PROVIDED DATA section start

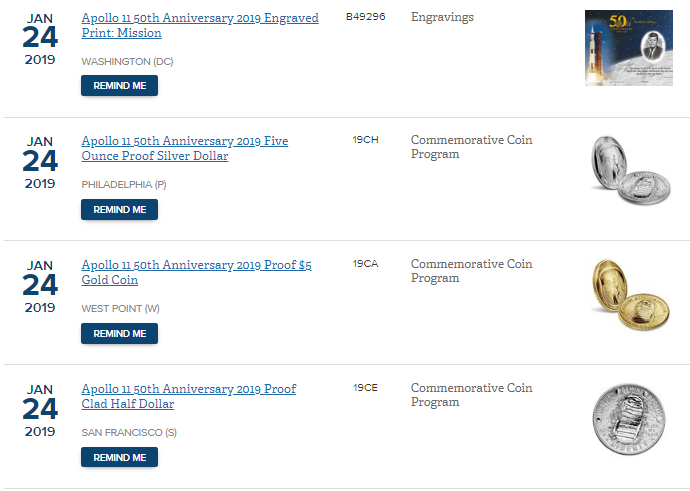Viewport: 690px width, 491px height.
Task: Open the Apollo 11 Engraved Print: Mission link
Action: 200,26
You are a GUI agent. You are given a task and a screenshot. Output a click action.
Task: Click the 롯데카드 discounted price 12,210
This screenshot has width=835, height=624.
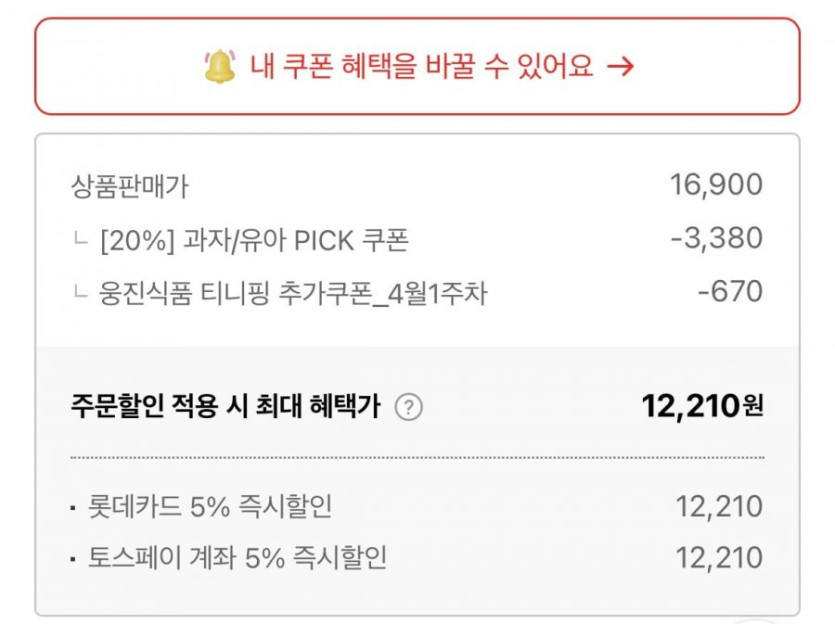[719, 507]
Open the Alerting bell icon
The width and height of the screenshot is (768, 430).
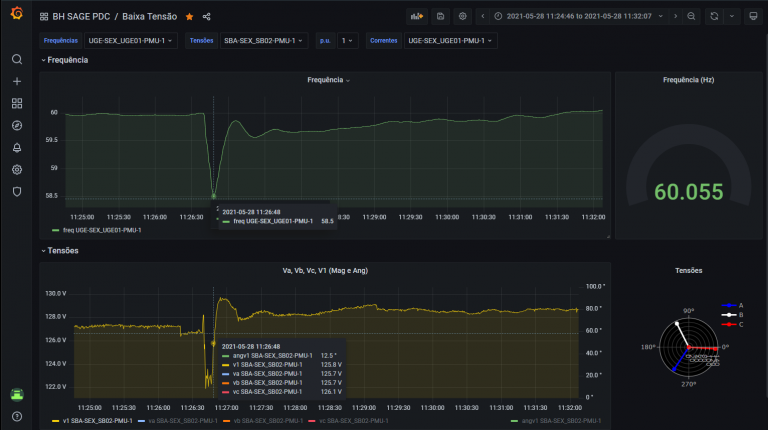pos(16,147)
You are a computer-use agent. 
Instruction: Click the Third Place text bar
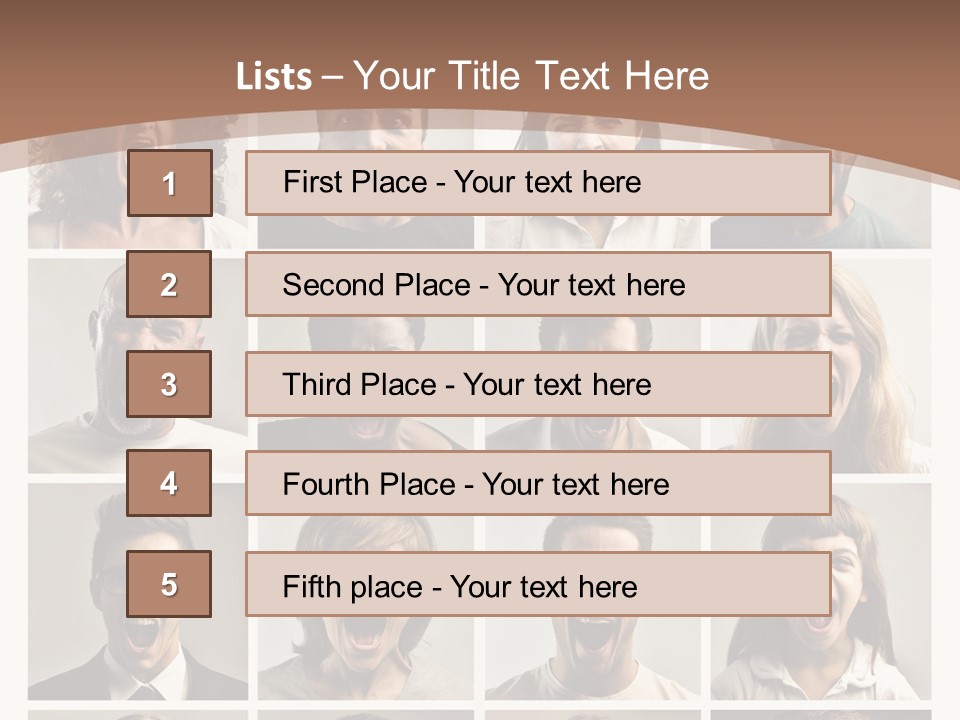(538, 384)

PROVIDED DATA section end

#### [WORK REQUIRED]
In the data above, which lines include "agent"? Return those lines.

#### [THE COMPLETED TASK]
You are a GUI agent. You are given a task and a screenshot. Output a click action.
You are a computer-use agent. 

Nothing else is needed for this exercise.